Timur Han, gayet sade, mütevazı ve dervişane bir hayat yaşardı.
Bir gün, adamlarıyla bir yerde oturmuş, âlim ve Velilerin “rahmetullahi aleyhim” halinden konuşuyorlardı ki, ilerden bir grup insanın geçtiğini gördüler.
Ve bunlar kimdir diye merak ettiler.
Sorup araştırınca, Hak dostlarından Seyyid Emir Külal hazretleri ve talebeleri olduğunu öğrendiler ahaliden.
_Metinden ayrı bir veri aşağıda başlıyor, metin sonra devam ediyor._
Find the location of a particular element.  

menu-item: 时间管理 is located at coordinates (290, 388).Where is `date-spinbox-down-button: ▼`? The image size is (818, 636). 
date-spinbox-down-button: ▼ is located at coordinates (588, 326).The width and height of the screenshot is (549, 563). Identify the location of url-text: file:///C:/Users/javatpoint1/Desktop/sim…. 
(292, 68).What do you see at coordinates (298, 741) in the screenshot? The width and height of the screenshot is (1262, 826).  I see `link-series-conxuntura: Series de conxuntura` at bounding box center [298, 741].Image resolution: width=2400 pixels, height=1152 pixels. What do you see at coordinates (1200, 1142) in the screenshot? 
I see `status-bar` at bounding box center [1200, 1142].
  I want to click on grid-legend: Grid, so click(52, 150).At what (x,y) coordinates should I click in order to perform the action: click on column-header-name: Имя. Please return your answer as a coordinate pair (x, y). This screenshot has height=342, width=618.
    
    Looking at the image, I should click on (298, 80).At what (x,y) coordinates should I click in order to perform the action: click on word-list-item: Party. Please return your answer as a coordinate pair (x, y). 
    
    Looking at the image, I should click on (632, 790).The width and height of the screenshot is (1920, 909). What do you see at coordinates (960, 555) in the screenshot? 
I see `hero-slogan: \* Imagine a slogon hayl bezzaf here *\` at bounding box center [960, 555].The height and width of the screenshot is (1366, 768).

Timur Han bunu öğrenince, koşup yetişti bu zata.
Ve edeble yaklaşıp;
- Efendim, duanıza çok muhtacım, dedi
Ve kavuştu müstecap duasına.
Âlimleri severdi
Timur Han, Seyyid Emir Külal hazretlerini “rahmetullahi aleyh” bir başka gün de yine yolda görüp, duasını istemişti.
O büyük zat da dua edip;
- Sana, ilerde çok mühim işler olacak, buyurdu. Hepsinde muvaffak olacak ve bu ülkeyi baştan başa mülküne katacaksın.
Sonra yoluna devam etti.
Namazını kılıp, bir talebesini çağırdı ve;
- Süratle Emir Timur'a git. Oturuyorsa kalksın, ayaktaysa, ordusunu alıp hızla Harezm'in fethine gitsin. Oradan da Semerkant'a yürüsün!
Ve ekledi:
- Velilerin “rahmetullahi aleyhim” ruhları onunla beraberdir.
Talebe;
- Baş üstüne efendim, deyip fırladı hemen.
O geldiğinde, ayakta duruyordu Timur Han.
Bu haberi alır almaz,
- Emri başım gözüm üstüne! dedi.
Ve ordusunu alıp, o gün harekete geçti.
Önce Harezm’i fethetti.
Ardından Semerkant’ı kattı ülkesine.
E, ne demiş büyükler?
Evliyanın himmeti, dağı bile devirir.